Segment Open

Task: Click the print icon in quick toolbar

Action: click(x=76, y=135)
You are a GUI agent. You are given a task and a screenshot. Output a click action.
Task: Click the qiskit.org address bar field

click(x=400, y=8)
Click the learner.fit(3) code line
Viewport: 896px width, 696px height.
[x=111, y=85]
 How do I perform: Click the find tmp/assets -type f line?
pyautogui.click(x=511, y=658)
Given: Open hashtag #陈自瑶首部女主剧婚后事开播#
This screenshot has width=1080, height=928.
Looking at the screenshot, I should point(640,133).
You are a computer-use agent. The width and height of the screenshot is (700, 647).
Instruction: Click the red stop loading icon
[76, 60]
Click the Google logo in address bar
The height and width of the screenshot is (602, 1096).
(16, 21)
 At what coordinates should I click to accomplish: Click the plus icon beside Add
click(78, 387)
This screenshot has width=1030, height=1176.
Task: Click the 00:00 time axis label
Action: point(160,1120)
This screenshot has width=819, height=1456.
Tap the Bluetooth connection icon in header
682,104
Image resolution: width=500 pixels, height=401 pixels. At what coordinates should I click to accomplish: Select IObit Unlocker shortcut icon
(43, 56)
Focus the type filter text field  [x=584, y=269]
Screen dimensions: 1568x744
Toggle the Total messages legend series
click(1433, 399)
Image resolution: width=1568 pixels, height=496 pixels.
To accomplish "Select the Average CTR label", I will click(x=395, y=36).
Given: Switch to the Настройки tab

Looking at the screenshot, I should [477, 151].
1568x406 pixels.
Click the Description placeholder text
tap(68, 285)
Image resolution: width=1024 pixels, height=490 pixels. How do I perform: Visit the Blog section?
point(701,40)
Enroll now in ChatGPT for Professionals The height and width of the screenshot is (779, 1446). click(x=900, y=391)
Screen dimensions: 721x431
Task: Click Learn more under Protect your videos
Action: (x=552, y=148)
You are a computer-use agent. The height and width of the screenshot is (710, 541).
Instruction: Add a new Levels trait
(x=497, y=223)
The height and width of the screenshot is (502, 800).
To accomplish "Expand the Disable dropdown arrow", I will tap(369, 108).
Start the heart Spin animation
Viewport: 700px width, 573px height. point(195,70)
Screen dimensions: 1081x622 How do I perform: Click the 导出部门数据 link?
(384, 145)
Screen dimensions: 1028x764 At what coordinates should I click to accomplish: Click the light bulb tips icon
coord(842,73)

Segment Closed

◆ Work task
The full listing is to be restated word for word.

◆ Response to this exercise
Task: Click the print icon in quick toolbar

Action: click(x=76, y=135)
You are a GUI agent. You are given a task and a screenshot. Output a click action.
Task: Click the qiskit.org address bar field

click(x=400, y=8)
Click the learner.fit(3) code line
Viewport: 896px width, 696px height.
[x=111, y=85]
 How do I perform: Click the find tmp/assets -type f line?
pyautogui.click(x=511, y=658)
Given: Open hashtag #陈自瑶首部女主剧婚后事开播#
This screenshot has width=1080, height=928.
Looking at the screenshot, I should point(640,133).
You are a computer-use agent. The width and height of the screenshot is (700, 647).
Instruction: Click the red stop loading icon
[76, 60]
Click the Google logo in address bar
The height and width of the screenshot is (602, 1096).
(16, 21)
 At what coordinates should I click to accomplish: Click the plus icon beside Add
click(78, 387)
This screenshot has width=1030, height=1176.
Task: Click the 00:00 time axis label
Action: point(160,1120)
This screenshot has width=819, height=1456.
Tap the Bluetooth connection icon in header
682,104
Image resolution: width=500 pixels, height=401 pixels. At what coordinates should I click to accomplish: Select IObit Unlocker shortcut icon
(43, 56)
Focus the type filter text field  [x=584, y=269]
Screen dimensions: 1568x744
Toggle the Total messages legend series
click(1433, 399)
Image resolution: width=1568 pixels, height=496 pixels.
To accomplish "Select the Average CTR label", I will click(x=395, y=36).
Given: Switch to the Настройки tab

Looking at the screenshot, I should [477, 151].
1568x406 pixels.
Click the Description placeholder text
tap(68, 285)
Image resolution: width=1024 pixels, height=490 pixels. How do I perform: Visit the Blog section?
point(701,40)
Enroll now in ChatGPT for Professionals The height and width of the screenshot is (779, 1446). click(x=900, y=391)
Screen dimensions: 721x431
Task: Click Learn more under Protect your videos
Action: (x=552, y=148)
You are a computer-use agent. The height and width of the screenshot is (710, 541).
Instruction: Add a new Levels trait
(x=497, y=223)
The height and width of the screenshot is (502, 800).
To accomplish "Expand the Disable dropdown arrow", I will tap(369, 108).
Start the heart Spin animation
Viewport: 700px width, 573px height. point(195,70)
Screen dimensions: 1081x622 How do I perform: Click the 导出部门数据 link?
(384, 145)
Screen dimensions: 1028x764 At what coordinates should I click to accomplish: Click the light bulb tips icon
coord(842,73)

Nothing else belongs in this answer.